As younger souls from the countryside leave their hometowns in pursuit of new ventures, this exodus also marks the changes and shifts in a local region’s transportation system. Hokkaido has seen nearly 13 complete or partial train line closures in the past five decades, with some lines receiving national coverage such as this one which was only operated to take a high school student to and from school.

The presence of media fanfare when a train line is permanently or partially closed differs, but for one train line in Western Hokkaido — the Sasshou line — it may have had a more quiet entourage due the advancement of its closure from May 7 to April 17.

However, for one videographer, they prepared a touching video tribute to memorialize its service. Posted by @NumeriExpress, the video depicts idyllic scenes of pastoral Hokkaido in the spring and summer.

▼ From verdant green plains to a small, snow-covered train station, they captured a pleasant and nostalgic view of the non-electrical Sasshou line. (Translation below)

“In May 2020, another train line has shut down in Hokkaido — the non-electrical portion of the Sasshou line. Ending at Shin-Totsukawa and only running once a day, the train’s wheels skip over the track as it sways along its path. No matter if it’s spring, summer, fall, or winter, the ride is always enjoyable.”

Running from Sapporo to Shin-Totsukawa, the Sasshou train line was built in 1931. From 2012, the train was re-configured to run on electrical power between Soen and up to Health Sciences University of Hokkaido. However, from the university to the terminal Shin-Totsukawa station, the train was on non-electrical power.

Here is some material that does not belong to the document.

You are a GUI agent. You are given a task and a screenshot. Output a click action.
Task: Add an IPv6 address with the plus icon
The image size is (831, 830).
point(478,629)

Given the train’s history and the retro appeal of the non-electrical portion of the Sasshou line, we can only imagine how disappointing it might have been for train lovers to not be able to see the line’s last moments, but with @NumeriExpress’s videos and stills, anyone of any fandom can enjoy the sights that the Sasshou line passed through.

“Spring on the Sasshou line. From the window is the refreshing air of summer’s beginning. Wind sways a tree standing alone along the railway. An unforgettable scene.”

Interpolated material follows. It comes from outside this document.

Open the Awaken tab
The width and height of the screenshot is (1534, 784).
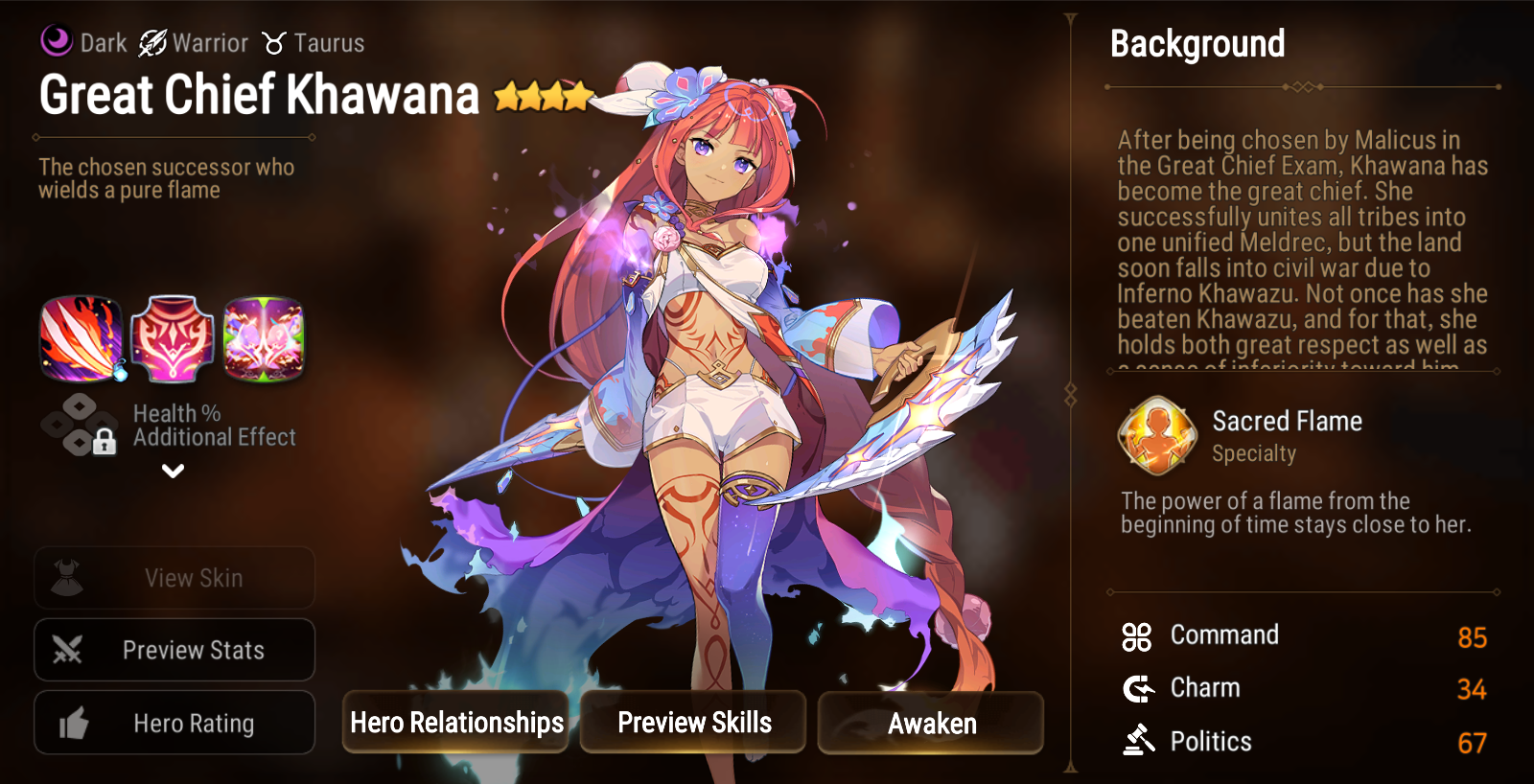pos(931,723)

“Winter on the Sasshou line. A warm reception at the cozy, snowbound station. On the warm ride back, all one can hear is the sound of the moving train, the hum of its engine.”  

Bringing attention to these areas isn’t just for the diehard fans of retired trains or people who want a virtual jaunt into the countryside. @NemuriExpress also notes that these areas are filled with historical gold mines such as this government building from the Meiji period.

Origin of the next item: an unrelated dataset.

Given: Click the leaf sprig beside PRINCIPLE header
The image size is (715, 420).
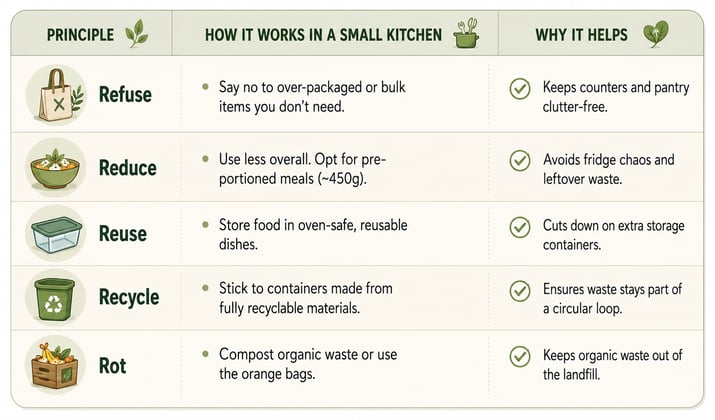Looking at the screenshot, I should click(x=137, y=33).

“Big thanks to the Golden Kamuy fans who’ve come through to take a look. Near Ishikaritsukigata station, there is a former detention center-turned-museum. I think the museum displays are really interesting, and I really recommend it.”  

Through @NemuriExpress’s work, the Sasshou line lives on indefinitely despite its recent closure. With COVID-19 still an omnipresent threat, we don’t know the turnout was for the non-electrical Sasshou line’s last run, but we hope at the very least someone was there to give thanks for the train’s and conductors’ service.